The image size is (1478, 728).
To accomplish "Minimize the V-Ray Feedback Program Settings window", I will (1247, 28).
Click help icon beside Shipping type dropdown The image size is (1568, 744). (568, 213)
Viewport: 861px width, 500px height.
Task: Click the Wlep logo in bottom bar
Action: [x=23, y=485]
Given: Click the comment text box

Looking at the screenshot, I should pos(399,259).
○ ○ ○ ○ ○
* [Exercise] Your task is to restate every record exactly.

* [Written reply]
The image size is (1478, 728).
To accomplish "Minimize the V-Ray Feedback Program Settings window", I will (1247, 28).
Click help icon beside Shipping type dropdown The image size is (1568, 744). (568, 213)
Viewport: 861px width, 500px height.
Task: Click the Wlep logo in bottom bar
Action: [x=23, y=485]
Given: Click the comment text box

Looking at the screenshot, I should pos(399,259).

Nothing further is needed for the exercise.